Earth and Atmospheric Science
This overview outlines a series of sessions and activity options to support your planning to deliver the Key Stage 4 programme of study Earth and Atmospheric Science alongside other curriculum areas. With a specific focus on scientific thinking and a secure understanding of Earth systems and processes, learners can appreciate how the Earth’s atmosphere is essential to life, along with the human causes of climate change. Learners will explore the both the impacts of climate change and some ways we can respond positively together.
What do you already know about the Earth’s atmosphere?
Choose an activity to review the connection between human activity and climate change. Promote an equitable approach to learning by valuing students' experiences of, or feelings about, the topic content. For instance, feelings about recent extreme weather events.
How are data used to investigate the relationship between greenhouse gas emissions and climate change?
This session supports students to understand how the greenhouse effect results from the interaction of radiation with matter, and how this has resulted in changing climate over time. Choose an activity that enables learners to explore data and evidence for changes in temperature and climate, that put current global warming into context.
How do scientists use models to predict the future of climate change?
Provide learners with the opportunity to explore how scientists model climate and deal with the uncertainties in future scenarios, drawing on scientific skills of accuracy, precision, probability, repeatability and reproducibility.
How can potential effects of increased greenhouse gases on the Earth’s climate be mitigated against?
Students explore a range of ways in which impacts of increased greenhouse gases on Earth’s climate are being mitigated, including assessing risk and environmental implications. Within this session, learners can recognise the importance of communicating and sharing strategies of mitigation to different audiences, supporting both hope and action.
How can we ensure that different needs are taken into consideration when responding to climate and ecological challenges?
Learners have the opportunity to reflect on their understanding of climate change and the underpinning Earth and Atmospheric Science, considering how decisions can be made based on evidence and arguments. It is important to promote critical thinking and discussion, drawing on different perspectives.
Step by step
Developing a deeper understanding of the processes that drive climate change will allow learners to understand the complexity of the system and why scientists use models to make predictions about future climate change, with associated uncertainties.
When learning about climate change, along with the broader ecological crisis, it is important that learners are given space to share their emotions and are supported to develop coping strategies and actions to protect their mental health and wellbeing. This can include developing an understanding the ways that they can come together with peers to make changes at a local level through projects like the National Education Nature Park or other schemes, as well as how they can advocate for change at a higher level.
Earth and atmospheric science
- The composition and evolution of the Earth’s atmosphere since its formation.
- Carbon dioxide and methane as greenhouse gases.
Changing weather and climate
- The spatial and temporal characteristics of climatic change and evidence for different causes, including human activity, from the beginning of the Quaternary period (2.6 million years ago) to the present day.

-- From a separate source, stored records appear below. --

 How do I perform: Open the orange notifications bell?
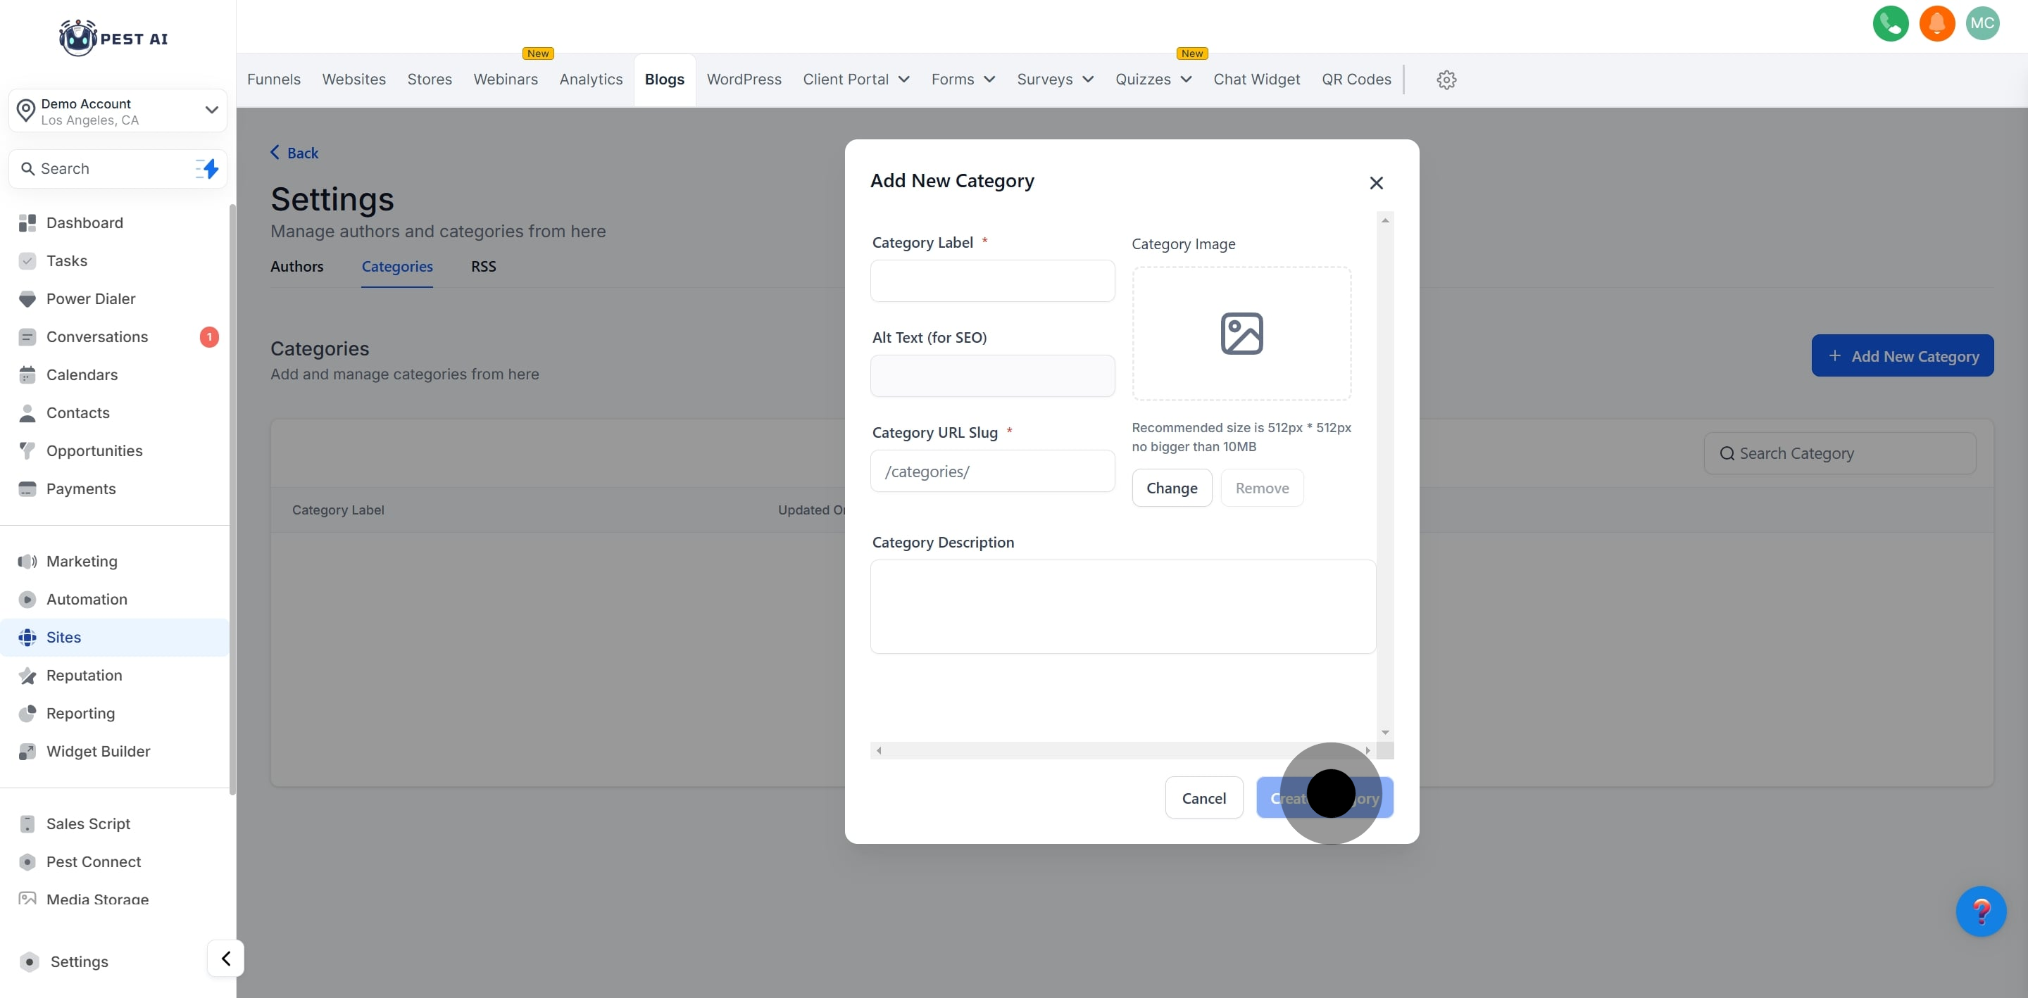pyautogui.click(x=1936, y=24)
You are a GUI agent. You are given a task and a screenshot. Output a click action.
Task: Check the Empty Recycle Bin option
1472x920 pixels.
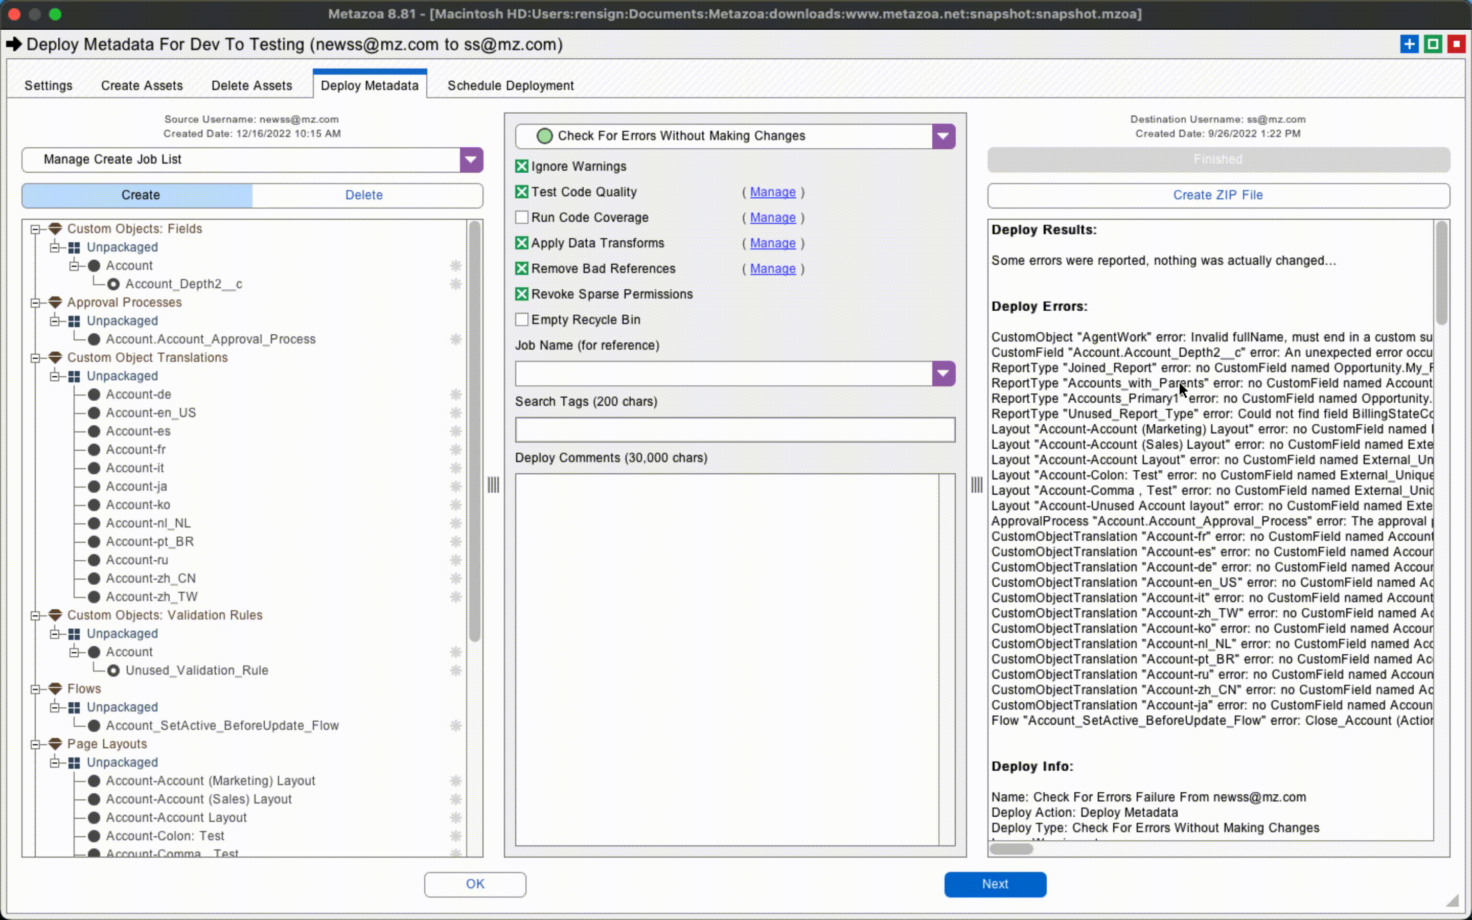click(522, 319)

- Use a range of research strategies, weigh up evidence, make persuasive arguments and substantiate their conclusions.
- Experience and evaluate different ways that citizens can act together to solve problems and contribute to society.
Pollution, ozone depletion or natural variation causes climate change
Learners can be supported to understand the relationship between carbon dioxide and other greenhouse gases, global warming and climate change.
Plastic reduction and recycling are separate issues to climate change.
Learners can be supported to understand that waste plastics that are not recycled often end up in oceans and rivers where they release greenhouse gases as they slowly break down.
Earth’s atmosphere – Since Earth formed, billions of years ago, the composition of the atmosphere has changed from mostly carbon dioxide to mostly nitrogen and oxygen.
Global warming – The long-term heating of Earth’s surface observed since the pre-industrial period due to human activities.
Climate change – A large-scale, long-term shift in the planet's weather patterns and average temperatures.
Further Activities and Opportunities
Watch this 9-minute video from the IPCC Sixth Assessment Report:
Learners of this age group could be tasked to create their own video communicating climate change science, or related social issues, ensuring it is relevant and engaging to peers.
A Time Traveller’s guide to Life, the Universe and Everything by Ian Flitcroft. In this quirky, fantastical graphic novel, Albert Einstein is at your service to guide you through time and space on a beam of light and answer all the questions you ever wanted to ask about life, the universe and everything.
Royal Meteorological Society recommended
30-second climate by Joanna Haigh. An immediately accessible guide to the 50 key factors affecting Earth's climate, past, present and future, each explained in half a minute. From atmospheric circulation to zero carbon, this is the quickest way to know your planet.